Gilpin insisted the changes were only due to research by an independent group.

"It's the case that the group takes the best information as it evolves and comes up with the next evolution in the process," he said.

World Rugby's changes come into force days before mid-year Tests begin, which include a re-run of the 2019 Rugby World Cup semi-final as South Africa host Wales.

"We haven't had a lot of negative feedback. We're there supporting teams in getting the job done," World Rugby's chief medical officer Eanna Falvey said.

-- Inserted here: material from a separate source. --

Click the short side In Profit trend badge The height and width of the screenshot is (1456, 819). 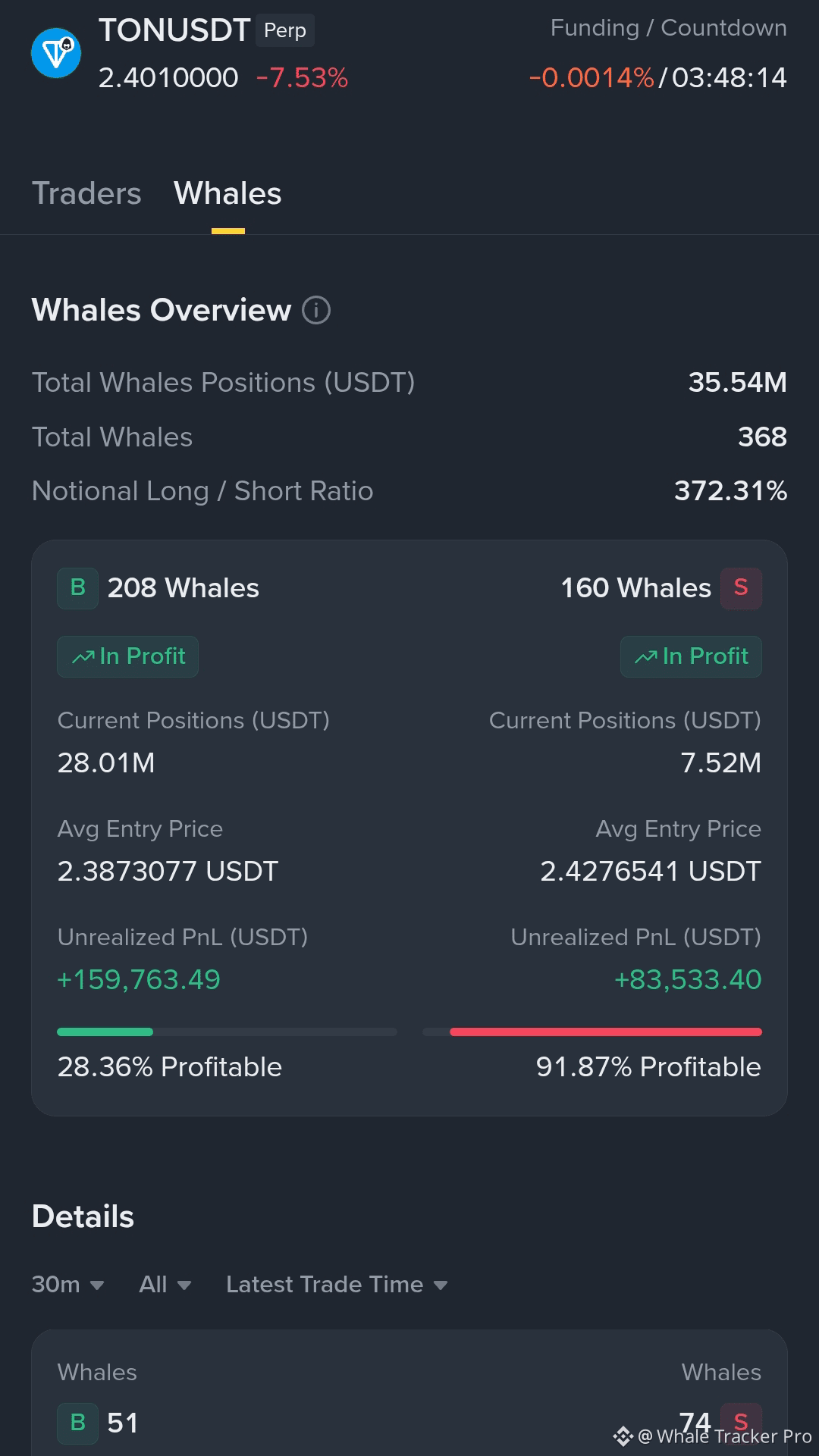[691, 656]
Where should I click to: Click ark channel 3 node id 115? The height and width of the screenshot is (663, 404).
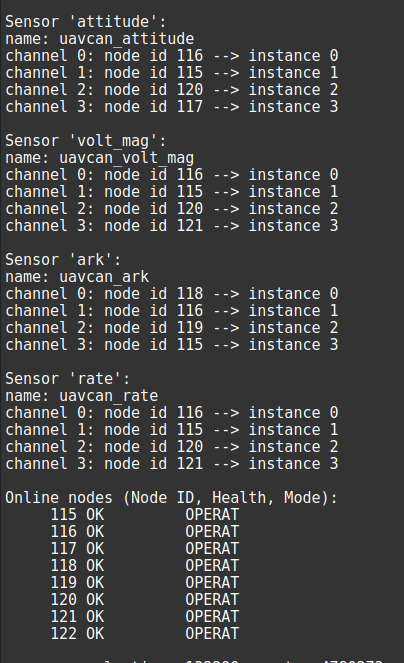(x=171, y=345)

"There's always going to be a bad time to bring something in. When there's a hiatus up here (in the northern hemisphere) there's a lot going on down south. You have to pick a time and go for it," he added.

Last weekend, Saracens scrum-half Aled Davies was controversially shown just a yellow card for a head-contact high tackle on Leicester Tigers' Julian Montoya in the English Premiership final.

Toulouse's Rory Arnold was also sin-binned during his club's Top 14 semi-final loss to Castres on Friday for a similar challenge on opposition winger Filipo Nakosi.

"It's not appropriate to comment on individual refereeing decisions," Gilpin said.

"It's about making sure the referees are consistently applying that head contact process and make sure that everyone understands that we're trying to drive behavioural change."